**Document section**
+ + +
Creating a Secondary Index
A secondary index can be created on attributes that are involved in restrictive filtering conditions. Such an index will improve the performance of "point" (very restrictive) SELECT queries, in which the WHERE clause is satisfied by only a small percentage of the total number of records.
Secondary indexes are useful in cases where filtering is done on attributes for which data appears to be random and the vast majority of blocks still need to be read from disk. In such cases, the min-max indexes used by Vector are ineffective. (The min-max indexes are effective for tables where the data is roughly sorted on the attributes on which the filtering is done; for example, sales data is often entered in the order of sale_date and queries often restrict on a range of sale dates.)
When using secondary indexes, performance may be degraded on:
• INSERT and UPDATE queries when indexed attributes are involved
• COMBINE on tables with indexed attributes
• Server start
Also, memory use is increased. Memory use and performance degradation increase linearly with the number of indexes and indexed attributes.
A secondary index is created with the statement:
CREATE INDEX name ON table_name (column_list) WITH STRUCTURE=X100_SI;
Note: Currently, secondary indexes cannot be created on tables with more than 4 billion rows.
For more information on the CREATE INDEX syntax for secondary indexes, see CREATE INDEX in the Vector SQL Language Guide.
For more information on memory sizing related to the use of secondary indexes, see the Vector Deployment Guide.
Single-attribute Secondary Index
A secondary index can be built on one attribute.
Given the following table:
CREATE TABLE supplier (
s_suppkey INTEGER NOT NULL PRIMARY KEY,
s_name CHAR(25) NOT NULL,
s_address VARCHAR(40) NOT NULL,
s_nationkey INTEGER NOT NULL REFERENCES nation,
s_phone CHAR(15) NOT NULL,
s_acctbal DECIMAL(7,2) NOT NULL,
s_comment VARCHAR(101) NOT NULL
) WITH STRUCTURE=X100;
Create a clustered (primary) index on this table:
CREATE INDEX supplier_idx ON supplier(s_nationkey);
If there are thousands of suppliers, a query such as:
SELECT * FROM supplier WHERE s_name = 'zeebee';
will benefit significantly from a secondary index on s_name:
CREATE INDEX supplier_sidx ON supplier(s_name) WITH STRUCTURE=X100_SI;
Multi-Attribute Secondary Index
A secondary index can be built on more than one attribute.
+ + +
**Data excerpt**

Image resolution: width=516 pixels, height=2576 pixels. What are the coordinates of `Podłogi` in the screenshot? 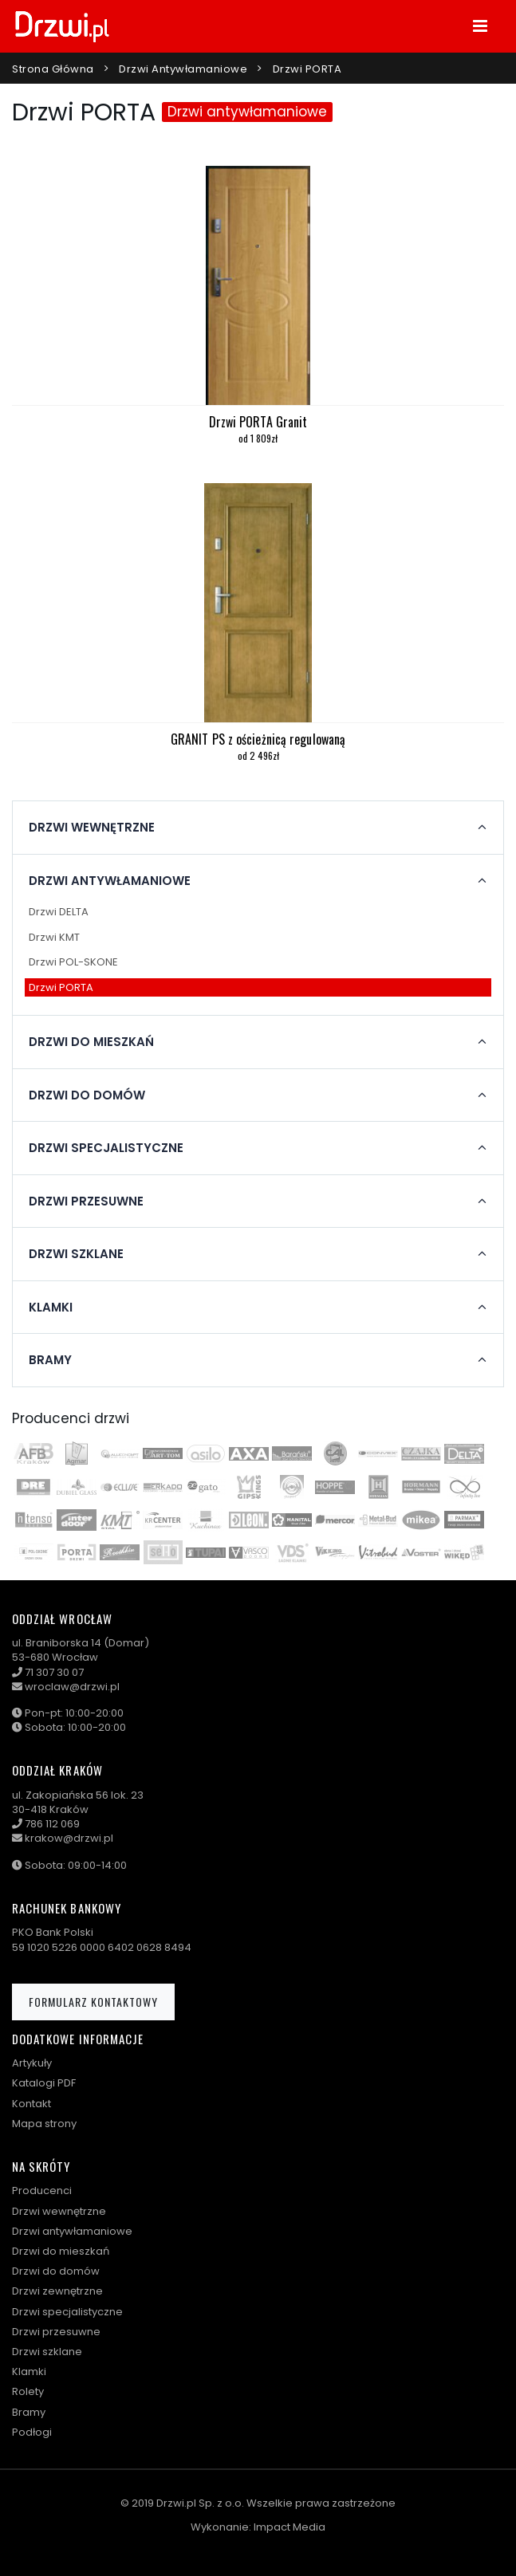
+ + +
**Problem to solve**
Transcribe everything in the document section on creating a secondary index from "When using secondary" down to "on one attribute.".

**Task answer**
When using secondary indexes, performance may be degraded on:
• INSERT and UPDATE queries when indexed attributes are involved
• COMBINE on tables with indexed attributes
• Server start
Also, memory use is increased. Memory use and performance degradation increase linearly with the number of indexes and indexed attributes.
A secondary index is created with the statement:
CREATE INDEX name ON table_name (column_list) WITH STRUCTURE=X100_SI;
Note: Currently, secondary indexes cannot be created on tables with more than 4 billion rows.
For more information on the CREATE INDEX syntax for secondary indexes, see CREATE INDEX in the Vector SQL Language Guide.
For more information on memory sizing related to the use of secondary indexes, see the Vector Deployment Guide.
Single-attribute Secondary Index
A secondary index can be built on one attribute.